• _PROVIDED DATA_
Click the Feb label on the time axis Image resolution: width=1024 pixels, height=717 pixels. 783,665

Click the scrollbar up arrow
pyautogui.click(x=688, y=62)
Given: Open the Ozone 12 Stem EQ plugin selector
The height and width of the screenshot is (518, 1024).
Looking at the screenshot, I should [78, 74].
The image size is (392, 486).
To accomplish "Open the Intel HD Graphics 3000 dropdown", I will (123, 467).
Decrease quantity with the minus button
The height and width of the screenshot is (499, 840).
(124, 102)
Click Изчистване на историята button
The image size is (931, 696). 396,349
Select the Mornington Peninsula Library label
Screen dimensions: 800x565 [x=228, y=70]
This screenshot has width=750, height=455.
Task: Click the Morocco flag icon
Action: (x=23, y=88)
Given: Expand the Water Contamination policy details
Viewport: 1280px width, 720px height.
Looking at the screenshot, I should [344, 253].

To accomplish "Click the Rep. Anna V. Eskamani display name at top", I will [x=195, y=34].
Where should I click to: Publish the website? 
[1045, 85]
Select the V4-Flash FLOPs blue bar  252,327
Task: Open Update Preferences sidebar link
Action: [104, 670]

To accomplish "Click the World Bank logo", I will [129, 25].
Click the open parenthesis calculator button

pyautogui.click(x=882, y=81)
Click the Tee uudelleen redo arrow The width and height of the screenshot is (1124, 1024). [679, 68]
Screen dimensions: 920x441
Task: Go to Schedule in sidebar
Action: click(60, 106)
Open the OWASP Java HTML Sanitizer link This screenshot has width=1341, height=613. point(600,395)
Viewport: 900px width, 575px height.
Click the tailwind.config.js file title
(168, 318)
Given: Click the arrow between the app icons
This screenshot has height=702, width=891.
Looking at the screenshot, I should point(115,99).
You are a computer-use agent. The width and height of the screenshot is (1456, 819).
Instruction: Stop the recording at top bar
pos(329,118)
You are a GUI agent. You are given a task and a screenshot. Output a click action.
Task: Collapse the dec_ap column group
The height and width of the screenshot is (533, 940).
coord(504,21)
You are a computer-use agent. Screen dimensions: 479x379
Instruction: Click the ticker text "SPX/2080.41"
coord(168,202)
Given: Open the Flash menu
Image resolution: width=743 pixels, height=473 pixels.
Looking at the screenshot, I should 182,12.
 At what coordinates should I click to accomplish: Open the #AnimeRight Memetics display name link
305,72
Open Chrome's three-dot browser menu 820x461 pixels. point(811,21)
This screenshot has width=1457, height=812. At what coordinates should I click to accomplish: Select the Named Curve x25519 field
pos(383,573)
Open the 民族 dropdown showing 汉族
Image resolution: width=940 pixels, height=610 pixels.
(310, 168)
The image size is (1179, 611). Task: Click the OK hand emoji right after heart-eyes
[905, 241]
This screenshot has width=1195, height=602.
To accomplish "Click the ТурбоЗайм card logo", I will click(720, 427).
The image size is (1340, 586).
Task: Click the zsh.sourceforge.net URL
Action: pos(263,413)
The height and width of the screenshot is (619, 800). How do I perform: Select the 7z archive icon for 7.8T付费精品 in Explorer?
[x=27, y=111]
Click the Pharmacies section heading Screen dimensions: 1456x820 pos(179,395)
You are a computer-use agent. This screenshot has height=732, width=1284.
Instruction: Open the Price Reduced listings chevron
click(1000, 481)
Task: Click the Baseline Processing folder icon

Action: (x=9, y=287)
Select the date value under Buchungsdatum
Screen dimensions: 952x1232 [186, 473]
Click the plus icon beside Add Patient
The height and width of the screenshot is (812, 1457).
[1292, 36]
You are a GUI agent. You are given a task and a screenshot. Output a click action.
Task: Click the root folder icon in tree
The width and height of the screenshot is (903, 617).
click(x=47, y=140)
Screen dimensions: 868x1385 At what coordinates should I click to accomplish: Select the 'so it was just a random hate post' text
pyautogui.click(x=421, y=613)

• _TASK PROMPT_
Using the material above, print every entry exactly as written.

• _ANSWER TO THE EXERCISE_
Click the Feb label on the time axis Image resolution: width=1024 pixels, height=717 pixels. 783,665

Click the scrollbar up arrow
pyautogui.click(x=688, y=62)
Given: Open the Ozone 12 Stem EQ plugin selector
The height and width of the screenshot is (518, 1024).
Looking at the screenshot, I should [78, 74].
The image size is (392, 486).
To accomplish "Open the Intel HD Graphics 3000 dropdown", I will (123, 467).
Decrease quantity with the minus button
The height and width of the screenshot is (499, 840).
(124, 102)
Click Изчистване на историята button
The image size is (931, 696). 396,349
Select the Mornington Peninsula Library label
Screen dimensions: 800x565 [x=228, y=70]
This screenshot has width=750, height=455.
Task: Click the Morocco flag icon
Action: (x=23, y=88)
Given: Expand the Water Contamination policy details
Viewport: 1280px width, 720px height.
Looking at the screenshot, I should [344, 253].

To accomplish "Click the Rep. Anna V. Eskamani display name at top", I will [x=195, y=34].
Where should I click to: Publish the website? 
[1045, 85]
Select the V4-Flash FLOPs blue bar  252,327
Task: Open Update Preferences sidebar link
Action: [104, 670]

To accomplish "Click the World Bank logo", I will [129, 25].
Click the open parenthesis calculator button

pyautogui.click(x=882, y=81)
Click the Tee uudelleen redo arrow The width and height of the screenshot is (1124, 1024). [679, 68]
Screen dimensions: 920x441
Task: Go to Schedule in sidebar
Action: click(60, 106)
Open the OWASP Java HTML Sanitizer link This screenshot has width=1341, height=613. point(600,395)
Viewport: 900px width, 575px height.
Click the tailwind.config.js file title
(168, 318)
Given: Click the arrow between the app icons
This screenshot has height=702, width=891.
Looking at the screenshot, I should point(115,99).
You are a computer-use agent. The width and height of the screenshot is (1456, 819).
Instruction: Stop the recording at top bar
pos(329,118)
You are a GUI agent. You are given a task and a screenshot. Output a click action.
Task: Collapse the dec_ap column group
The height and width of the screenshot is (533, 940).
coord(504,21)
You are a computer-use agent. Screen dimensions: 479x379
Instruction: Click the ticker text "SPX/2080.41"
coord(168,202)
Given: Open the Flash menu
Image resolution: width=743 pixels, height=473 pixels.
Looking at the screenshot, I should 182,12.
 At what coordinates should I click to accomplish: Open the #AnimeRight Memetics display name link
305,72
Open Chrome's three-dot browser menu 820x461 pixels. point(811,21)
This screenshot has width=1457, height=812. At what coordinates should I click to accomplish: Select the Named Curve x25519 field
pos(383,573)
Open the 民族 dropdown showing 汉族
Image resolution: width=940 pixels, height=610 pixels.
(310, 168)
The image size is (1179, 611). Task: Click the OK hand emoji right after heart-eyes
[905, 241]
This screenshot has width=1195, height=602.
To accomplish "Click the ТурбоЗайм card logo", I will click(720, 427).
The image size is (1340, 586).
Task: Click the zsh.sourceforge.net URL
Action: pos(263,413)
The height and width of the screenshot is (619, 800). How do I perform: Select the 7z archive icon for 7.8T付费精品 in Explorer?
[x=27, y=111]
Click the Pharmacies section heading Screen dimensions: 1456x820 pos(179,395)
You are a computer-use agent. This screenshot has height=732, width=1284.
Instruction: Open the Price Reduced listings chevron
click(1000, 481)
Task: Click the Baseline Processing folder icon

Action: (x=9, y=287)
Select the date value under Buchungsdatum
Screen dimensions: 952x1232 [186, 473]
Click the plus icon beside Add Patient
The height and width of the screenshot is (812, 1457).
[1292, 36]
You are a GUI agent. You are given a task and a screenshot. Output a click action.
Task: Click the root folder icon in tree
The width and height of the screenshot is (903, 617).
click(x=47, y=140)
Screen dimensions: 868x1385 At what coordinates should I click to accomplish: Select the 'so it was just a random hate post' text
pyautogui.click(x=421, y=613)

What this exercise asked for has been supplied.